With transhipping now being such a very slick, and often in-line (own ship to own ship), operation, said one, why are a lot of banks demanding on letters of credit (loc) that goods are not transhipped? He suggests that this attitude is now outdated, and that banks haven't kept up with the times.

But that's not the case, said Henry Golding, senior manager in specialised trade services at First National Bank.

All locs - since 1933 - have been subject to the UCP (Uniform Customs and Practices for Documentary Credits) international standard format issued by the International Chamber of Commerce, the latest being the UCP 500. UCP 500 is as up-to-date as you can get, said Golding, one of the South African advisory voices to the Chamber on this subject. This latest revision was done in 1993. And - in its own explanation of changes from UCP 400 to UCP 500 - the Chamber has recognised the recent changes in vessel management technology, the new concept of the logistics chain, and the increasing need for transhipment on long-haul world trades.

In its comparison of the old-and-new UCPs, it says: Sub-Article 23(b) incorporates a rule on transhipment.

Depending on the mode of transport used, transhipment and its consequences differ. Thus, the definition of transhipment in a port-to-port bill of lading needed clarification based on comments received from the shipping companies and maritime associations. Accordingly, this sub-Article defines transhipment for the purposes of this Article.

Now check this sub-Article 23(b), and you will find it says: For the purpose of this Article, transhipment means unloading and reloading from one vessel to another vessel during the course of ocean carriage from the port of loading to the port of discharge stipulated in the Credit.

You should then carry-on and read sub-Article 23(c), which tells you: Unless transhipment is prohibited by the terms of the Credit, banks will accept a bill of lading which indicates that the goods will be transhipped, provided that the entire ocean carriage is covered by one and the same bill of lading. All pretty simple up to now, according to Golding: If all terms and conditions are met, we'll accept it.

But he suggests that you should then look at sub-Article 23(d), because it says: Even if the Credit prohibits transhipment, banks will accept a bill of lading which: i. indicates that transhipment will take place as long as the relevant cargo is shipped in Container(s), Trailer(s) and/or LASH barge(s) as evidenced by the bill of lading, provided that the entire ocean carriage is covered by one and the same bill of lading. (See how important that is?) ii. incorporates clauses stating that the carrier reserves the right to tranship. (For further references see Article 26).
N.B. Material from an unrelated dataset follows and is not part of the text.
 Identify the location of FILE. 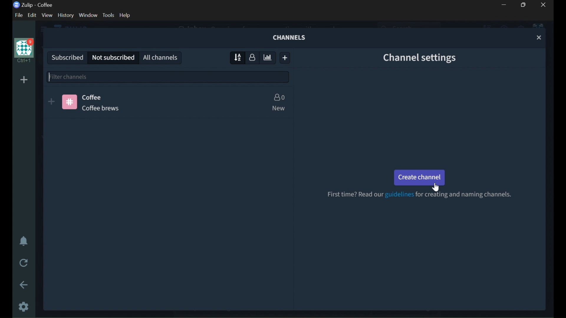
(18, 15).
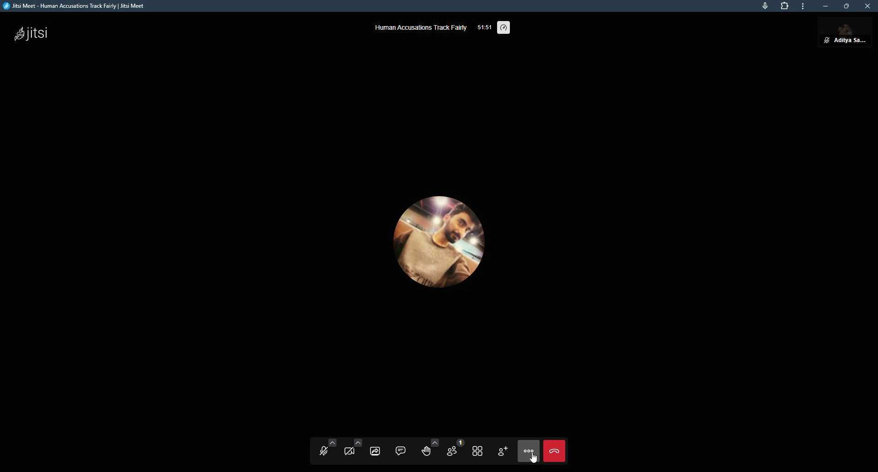 Image resolution: width=878 pixels, height=472 pixels. What do you see at coordinates (766, 5) in the screenshot?
I see `mic` at bounding box center [766, 5].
Why - if transhipment now seems to be a completely acceptable practice to the Chamber, and its wise words in UCP 500 - do so many buyers of goods (who use the loc as their credit mechanism for payments) demand that transhipment be prohibited? Is it because they are all still worried about damage or pilferage in this extra handling of the cargo en-route? Not really, according to Karl Kisteman, head of Standard General's marine underwriting department, and a senior member of AMUSA (Association of Marine Underwriters of SA).

It is more, he added, just a case of most buyers sticking by their traditional loc conditions.

More of a problem comes up for us when these people with their traditional locs demand cover for war on land - and we can't give this, he said. And the buyer would need to change this demand. On the transhipment side of things, and looking at an SA exporter, Kisteman suggests that it's all in the contract between this SA seller and his foreign buyer.

The seller must arrange an insurance as per the buyer's requirements - every dot-and-comma of it, he said. Nobody - banks or anybody - can alter these.

It's therefore up to the SA seller to get the buyer to change the terms of the loc. So, for our ship operators who feel their hard-laid plans for transhipment are being thwarted by outdated bank or insurance institutions, think again. It's up to you to persuade your shipper clients to get their customers to change their loc conditions, or look at sub-Article 23(d) of UCP 500.